:: WHAT IS EXPECTED ::
All of the records must come back exactly. Please repeat them in full.

** Opening TASK DATA block **

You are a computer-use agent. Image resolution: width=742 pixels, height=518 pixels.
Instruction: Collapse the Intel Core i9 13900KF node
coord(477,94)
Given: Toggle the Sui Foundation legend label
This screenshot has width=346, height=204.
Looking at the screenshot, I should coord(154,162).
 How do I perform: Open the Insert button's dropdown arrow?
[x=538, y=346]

** Closing TASK DATA block **

:: ANSWER TO THE EXERCISE ::
You are a computer-use agent. Image resolution: width=742 pixels, height=518 pixels.
Instruction: Collapse the Intel Core i9 13900KF node
coord(477,94)
Given: Toggle the Sui Foundation legend label
This screenshot has width=346, height=204.
Looking at the screenshot, I should coord(154,162).
 How do I perform: Open the Insert button's dropdown arrow?
[x=538, y=346]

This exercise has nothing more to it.